# Dataset entries

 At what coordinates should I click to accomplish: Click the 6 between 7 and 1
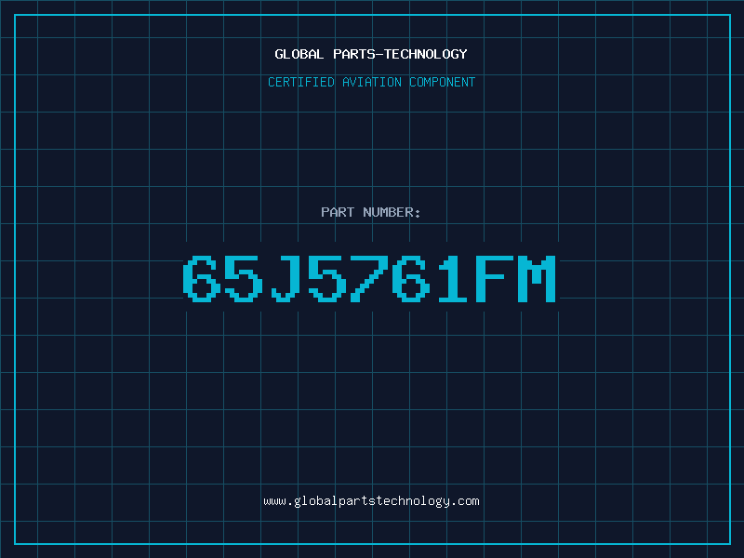(411, 278)
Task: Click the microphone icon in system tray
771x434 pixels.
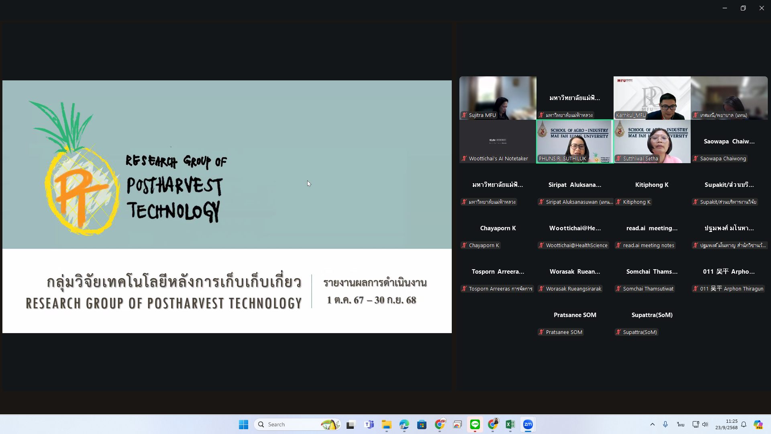Action: pyautogui.click(x=665, y=424)
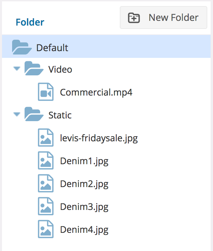Select the Video folder label
This screenshot has height=251, width=213.
60,69
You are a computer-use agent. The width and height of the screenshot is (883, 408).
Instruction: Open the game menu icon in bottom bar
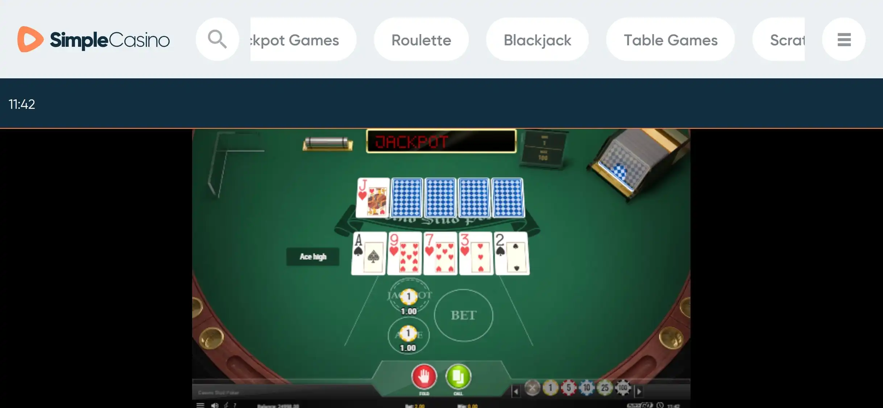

# What you should do
Quote each line in the records above that contains the word "icon".

# Complete response
Task: Click the microphone icon in system tray
Instruction: Open the game menu icon in bottom bar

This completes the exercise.